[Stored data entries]
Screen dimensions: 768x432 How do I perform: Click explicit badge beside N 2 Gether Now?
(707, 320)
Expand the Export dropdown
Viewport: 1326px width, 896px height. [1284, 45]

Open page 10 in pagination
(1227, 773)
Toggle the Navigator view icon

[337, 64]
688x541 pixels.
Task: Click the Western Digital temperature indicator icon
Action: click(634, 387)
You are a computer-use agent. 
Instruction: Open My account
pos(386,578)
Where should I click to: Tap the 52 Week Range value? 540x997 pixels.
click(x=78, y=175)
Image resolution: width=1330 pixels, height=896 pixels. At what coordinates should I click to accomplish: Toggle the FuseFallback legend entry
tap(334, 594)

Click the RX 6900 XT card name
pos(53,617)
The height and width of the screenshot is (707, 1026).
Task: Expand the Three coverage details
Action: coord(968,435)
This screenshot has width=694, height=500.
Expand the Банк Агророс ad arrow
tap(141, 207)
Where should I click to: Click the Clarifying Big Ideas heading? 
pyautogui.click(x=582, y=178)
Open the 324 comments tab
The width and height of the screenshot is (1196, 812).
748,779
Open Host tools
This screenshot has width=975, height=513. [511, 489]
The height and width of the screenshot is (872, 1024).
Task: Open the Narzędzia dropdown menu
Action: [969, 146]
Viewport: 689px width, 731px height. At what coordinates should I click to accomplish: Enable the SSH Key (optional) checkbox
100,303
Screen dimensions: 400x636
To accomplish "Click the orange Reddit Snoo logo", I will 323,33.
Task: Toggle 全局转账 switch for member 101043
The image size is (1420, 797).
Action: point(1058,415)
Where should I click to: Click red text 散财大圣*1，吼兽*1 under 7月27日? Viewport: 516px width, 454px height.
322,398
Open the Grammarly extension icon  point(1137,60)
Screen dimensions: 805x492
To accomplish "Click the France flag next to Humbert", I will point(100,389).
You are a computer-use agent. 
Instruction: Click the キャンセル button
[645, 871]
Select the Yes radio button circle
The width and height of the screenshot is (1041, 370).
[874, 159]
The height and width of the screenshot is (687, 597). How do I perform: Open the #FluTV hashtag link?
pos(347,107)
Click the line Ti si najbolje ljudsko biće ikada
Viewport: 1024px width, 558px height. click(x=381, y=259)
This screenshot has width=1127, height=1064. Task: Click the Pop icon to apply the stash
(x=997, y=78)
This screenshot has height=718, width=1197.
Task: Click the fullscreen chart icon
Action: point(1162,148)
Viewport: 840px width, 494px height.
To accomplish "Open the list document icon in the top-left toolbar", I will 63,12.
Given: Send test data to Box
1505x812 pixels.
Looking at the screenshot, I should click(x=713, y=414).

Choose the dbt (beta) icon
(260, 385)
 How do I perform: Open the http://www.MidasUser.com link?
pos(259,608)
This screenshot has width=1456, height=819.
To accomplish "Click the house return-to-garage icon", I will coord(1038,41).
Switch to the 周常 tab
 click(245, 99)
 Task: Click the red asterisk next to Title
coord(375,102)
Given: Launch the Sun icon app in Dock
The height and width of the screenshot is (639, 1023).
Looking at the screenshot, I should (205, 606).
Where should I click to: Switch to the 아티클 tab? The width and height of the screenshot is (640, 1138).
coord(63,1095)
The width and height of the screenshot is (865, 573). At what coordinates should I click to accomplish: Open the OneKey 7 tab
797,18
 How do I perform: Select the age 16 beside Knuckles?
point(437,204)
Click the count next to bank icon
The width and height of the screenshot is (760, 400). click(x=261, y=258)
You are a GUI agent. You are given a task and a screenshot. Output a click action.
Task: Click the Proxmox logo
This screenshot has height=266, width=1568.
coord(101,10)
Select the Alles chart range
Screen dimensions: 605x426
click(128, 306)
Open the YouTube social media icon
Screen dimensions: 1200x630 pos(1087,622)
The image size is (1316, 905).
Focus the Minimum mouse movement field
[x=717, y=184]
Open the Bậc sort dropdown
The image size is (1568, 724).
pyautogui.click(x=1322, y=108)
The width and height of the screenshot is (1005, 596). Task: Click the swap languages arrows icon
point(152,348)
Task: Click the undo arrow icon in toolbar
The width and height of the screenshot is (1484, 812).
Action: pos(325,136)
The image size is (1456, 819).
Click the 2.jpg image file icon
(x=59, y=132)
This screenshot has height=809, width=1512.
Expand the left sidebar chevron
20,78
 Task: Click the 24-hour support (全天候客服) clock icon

WHAT IS ASKED ▸ Could you rename every "Where should I click to" in the entries to "Which spot should I click to", keep everything else the same, and write out all the entries again?

SOLUTION TO THE PROBLEM ▸
Screen dimensions: 768x432 How do I perform: Click explicit badge beside N 2 Gether Now?
(707, 320)
Expand the Export dropdown
Viewport: 1326px width, 896px height. [1284, 45]

Open page 10 in pagination
(1227, 773)
Toggle the Navigator view icon

[337, 64]
688x541 pixels.
Task: Click the Western Digital temperature indicator icon
Action: click(634, 387)
You are a computer-use agent. 
Instruction: Open My account
pos(386,578)
Which spot should I click to: Tap the 52 Week Range value? 540x997 pixels.
click(x=78, y=175)
Image resolution: width=1330 pixels, height=896 pixels. At what coordinates should I click to accomplish: Toggle the FuseFallback legend entry
tap(334, 594)

Click the RX 6900 XT card name
pos(53,617)
The height and width of the screenshot is (707, 1026).
Task: Expand the Three coverage details
Action: coord(968,435)
This screenshot has width=694, height=500.
Expand the Банк Агророс ad arrow
tap(141, 207)
Which spot should I click to: Click the Clarifying Big Ideas heading? 
pyautogui.click(x=582, y=178)
Open the 324 comments tab
The width and height of the screenshot is (1196, 812).
748,779
Open Host tools
This screenshot has width=975, height=513. [511, 489]
The height and width of the screenshot is (872, 1024).
Task: Open the Narzędzia dropdown menu
Action: [969, 146]
Viewport: 689px width, 731px height. At what coordinates should I click to accomplish: Enable the SSH Key (optional) checkbox
100,303
Screen dimensions: 400x636
To accomplish "Click the orange Reddit Snoo logo", I will 323,33.
Task: Toggle 全局转账 switch for member 101043
The image size is (1420, 797).
Action: point(1058,415)
Which spot should I click to: Click red text 散财大圣*1，吼兽*1 under 7月27日? Viewport: 516px width, 454px height.
322,398
Open the Grammarly extension icon  point(1137,60)
Screen dimensions: 805x492
To accomplish "Click the France flag next to Humbert", I will point(100,389).
You are a computer-use agent. 
Instruction: Click the キャンセル button
[645, 871]
Select the Yes radio button circle
The width and height of the screenshot is (1041, 370).
[874, 159]
The height and width of the screenshot is (687, 597). How do I perform: Open the #FluTV hashtag link?
pos(347,107)
Click the line Ti si najbolje ljudsko biće ikada
Viewport: 1024px width, 558px height. click(x=381, y=259)
This screenshot has width=1127, height=1064. Task: Click the Pop icon to apply the stash
(x=997, y=78)
This screenshot has height=718, width=1197.
Task: Click the fullscreen chart icon
Action: point(1162,148)
Viewport: 840px width, 494px height.
To accomplish "Open the list document icon in the top-left toolbar", I will 63,12.
Given: Send test data to Box
1505x812 pixels.
Looking at the screenshot, I should click(x=713, y=414).

Choose the dbt (beta) icon
(260, 385)
 How do I perform: Open the http://www.MidasUser.com link?
pos(259,608)
This screenshot has width=1456, height=819.
To accomplish "Click the house return-to-garage icon", I will coord(1038,41).
Switch to the 周常 tab
 click(245, 99)
 Task: Click the red asterisk next to Title
coord(375,102)
Given: Launch the Sun icon app in Dock
The height and width of the screenshot is (639, 1023).
Looking at the screenshot, I should (205, 606).
Which spot should I click to: Switch to the 아티클 tab? The width and height of the screenshot is (640, 1138).
coord(63,1095)
The width and height of the screenshot is (865, 573). At what coordinates should I click to accomplish: Open the OneKey 7 tab
797,18
 How do I perform: Select the age 16 beside Knuckles?
point(437,204)
Click the count next to bank icon
The width and height of the screenshot is (760, 400). click(x=261, y=258)
You are a GUI agent. You are given a task and a screenshot. Output a click action.
Task: Click the Proxmox logo
This screenshot has height=266, width=1568.
coord(101,10)
Select the Alles chart range
Screen dimensions: 605x426
click(128, 306)
Open the YouTube social media icon
Screen dimensions: 1200x630 pos(1087,622)
The image size is (1316, 905).
Focus the Minimum mouse movement field
[x=717, y=184]
Open the Bậc sort dropdown
The image size is (1568, 724).
pyautogui.click(x=1322, y=108)
The width and height of the screenshot is (1005, 596). Task: Click the swap languages arrows icon
point(152,348)
Task: Click the undo arrow icon in toolbar
The width and height of the screenshot is (1484, 812).
Action: pos(325,136)
The image size is (1456, 819).
Click the 2.jpg image file icon
(x=59, y=132)
This screenshot has height=809, width=1512.
Expand the left sidebar chevron
20,78
 Task: Click the 24-hour support (全天候客服) clock icon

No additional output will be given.